HARRISBURG — State Senators Lisa Baker (R-20th) and John Yudichak (D-14th) provided the following written testimony at the Senate Health and Human Services Committee hearing today:
“Good Morning. We want to thank Chairman Brooks and Chairman Haywood for convening this hearing before the Senate Health and Human Services Committee on the closure of White Haven Center in Luzerne County and Polk State Center in Venango County. Senator Baker and I would like to offer the following written testimony specific to White Haven Center for your consideration.
The Department of Human Services announced closure plans to transition the people that reside at White Haven Center and Polk State Center to community-based care over the course of the next three years.
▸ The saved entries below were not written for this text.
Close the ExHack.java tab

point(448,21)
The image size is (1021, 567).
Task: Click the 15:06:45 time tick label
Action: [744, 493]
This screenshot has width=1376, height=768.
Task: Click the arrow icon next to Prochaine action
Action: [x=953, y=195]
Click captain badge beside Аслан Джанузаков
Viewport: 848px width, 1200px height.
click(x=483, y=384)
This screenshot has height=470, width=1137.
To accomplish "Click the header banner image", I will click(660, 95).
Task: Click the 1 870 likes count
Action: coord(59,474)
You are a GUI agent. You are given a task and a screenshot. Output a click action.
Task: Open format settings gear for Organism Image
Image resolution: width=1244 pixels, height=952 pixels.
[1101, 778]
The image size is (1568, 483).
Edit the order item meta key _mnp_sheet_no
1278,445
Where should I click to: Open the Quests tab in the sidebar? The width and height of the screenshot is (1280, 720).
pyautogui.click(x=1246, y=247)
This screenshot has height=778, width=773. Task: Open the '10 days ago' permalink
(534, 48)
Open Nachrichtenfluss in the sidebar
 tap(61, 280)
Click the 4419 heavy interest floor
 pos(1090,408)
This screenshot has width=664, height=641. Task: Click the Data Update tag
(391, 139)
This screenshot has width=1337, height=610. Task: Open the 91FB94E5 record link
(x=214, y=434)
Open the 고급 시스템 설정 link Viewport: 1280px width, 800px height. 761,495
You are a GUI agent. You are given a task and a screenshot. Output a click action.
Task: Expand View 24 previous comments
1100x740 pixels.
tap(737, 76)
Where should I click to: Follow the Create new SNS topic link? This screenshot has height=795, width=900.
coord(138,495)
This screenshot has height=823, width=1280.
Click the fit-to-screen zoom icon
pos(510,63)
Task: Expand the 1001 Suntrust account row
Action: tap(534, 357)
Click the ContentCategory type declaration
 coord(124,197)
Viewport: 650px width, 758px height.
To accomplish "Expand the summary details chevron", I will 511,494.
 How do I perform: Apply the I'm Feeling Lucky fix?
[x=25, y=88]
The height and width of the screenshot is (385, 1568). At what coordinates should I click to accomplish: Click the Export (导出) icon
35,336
Ironically, DHS has publicly stated the closure will take as long as necessary to ensure that each person living at the centers has a home of “their choosing.” However, individuals with intellectual disabilities, and the families that love them, will not be able to choose the home of White Haven Center or Polk State Center where they have lived for most of their lives.
For the 111 people that live at White Haven Center, the center is their community. It is their home. It is their choice. The employees that lovingly care for the people at White Haven Center are not employees – they are extended members of their family. These dedicated care professionals have made it a home for the people who reside at White Haven Center.
For families with loved ones at the Center, it is also their community. A community where they can celebrate personal milestones, and find comfort in the loving, compassionate care they know will always be provided to loved ones.
The Borough of White Haven, a small community of 1,200 residents, is also a community to those who live at White Haven Center. People who live at White Haven Center participate in community events, organizations, meetings and parades — they are citizens of White Haven Borough.
The closure of White Haven Center will effectively take away their community and deny these citizens of White Haven, these people with intellectual disabilities, the right to choose their own home.
The 111 residents at White Haven Center, and the families that love them, have chosen White Haven Center as their home.
Why would the Department of Human Services take away that choice from people with intellectual disabilities?
The Department of Human Services should pause its closure decision and gather more legislative input from this hearing process on the staggering negative impact their decision will have on people with intellectual disabilities, their loving families, the employees who care for them, and the communities they call home.”